Hounded by Brexit rows at home, British Prime Minister Theresa May yesterday met Chinese President Xi Jinping (習近平) to seek deeper trade ties after Britain leaves the EU.
May began her trip with plans to announce ￡9 billion (US$12.7 billion) in business deals, an agreement to end a ban on British beef and promises to seek more trade opportunities, but criticism in London over her domestic agenda and her handling of Britain’s contentious divorce with the EU loomed large, prompting her to declare she was “not a quitter” before her arrival.
May held talks with Xi at the Diaoyutai State Guest House after visiting an agricultural sciences academy, but there were no immediate details of their meeting.
The BBC reported that May, who was expected to raise environmental concerns, would present Xi with a box set of the network’s Blue Planet II series, with a personal message from presenter David Attenborough.
Brexit crept into her talks with Chinese Premier Li Keqiang (李克強) on Wednesday, though her Chinese counterpart reassured her that their “golden era” of relations would not be affected by London’s EU departure.
“As a trade and strategic partner of both Britain and the EU, China certainly hopes that the result [of Brexit] will be good for both sides,” said Cui Hongjian (崔洪建), director of the European studies department at the China Institute of International Studies. “If it comes to a double-lose result, that will be also unfavorable to China.”
China worries that Britain’s EU exit would remove a pro-free-trade force from the bloc and give rise to protectionism, he said.
Wooing China is part of London’s broader strategy to seek deeper trade ties with nations beyond Europe’s borders after Britain leaves the EU next year.
Britain runs a ￡25.4 billion trade deficit with the Asian giant and only 3.1 percent of British exports go to the nation, IHS Markit Asia-Pacific chief economist Rajiv Biswas said.
“A key focus for PM May’s visit will need to be on how to improve market access for UK exports of goods and services into the Chinese market,” Biswas said.
May on Wednesday said that the two nations had agreed new measures to improve such access, including lifting a ban on British beef exports to China within six months.
She also cautiously welcomed China’s Belt and Road Initiative, a massive infrastructure project aimed at reviving ancient Silk Road trade routes, but she stressed that the two nations would continue to work together to ensure that the endeavor “meets international standards.”
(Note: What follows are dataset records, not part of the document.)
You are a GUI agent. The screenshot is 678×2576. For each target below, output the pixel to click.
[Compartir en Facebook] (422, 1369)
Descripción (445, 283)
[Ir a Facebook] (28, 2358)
The British prime minister was also under pressure to address the political situation in Hong Kong and human rights abuses in mainland China, but she had yet to make public statements about either matter during her visit, which ends in Shanghai today.
Before her trip former British governor of Hong Kong Chris Patten sent a letter to Downing Street saying the territory was facing “increasing threats to the basic freedoms, human rights and autonomy.”